## How to complete this task
Repeat the stretch of entries below from the line with "Task: Click the Foto lajm caption text" through the line with "The height and width of the screenshot is (1090, 843).". Include both ends and add nothing.

## Data shown

══════════════════════════════

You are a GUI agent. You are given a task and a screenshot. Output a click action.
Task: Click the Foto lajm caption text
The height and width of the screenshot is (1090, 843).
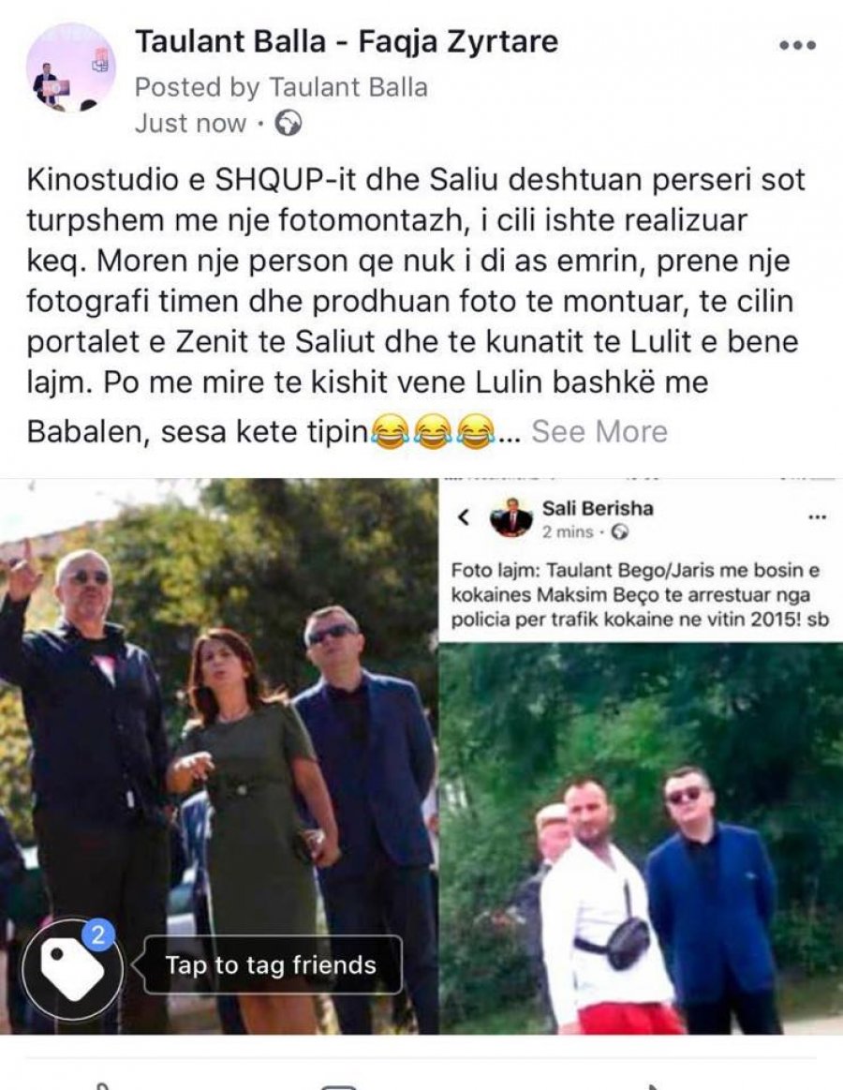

══════════════════════════════

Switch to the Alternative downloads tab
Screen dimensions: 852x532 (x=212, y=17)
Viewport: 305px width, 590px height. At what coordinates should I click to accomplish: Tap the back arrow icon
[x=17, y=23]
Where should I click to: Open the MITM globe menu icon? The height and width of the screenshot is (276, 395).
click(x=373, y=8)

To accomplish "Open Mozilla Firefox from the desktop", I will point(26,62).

══════════════════════════════

## Response below
Task: Click the Foto lajm caption text
The height and width of the screenshot is (1090, 843).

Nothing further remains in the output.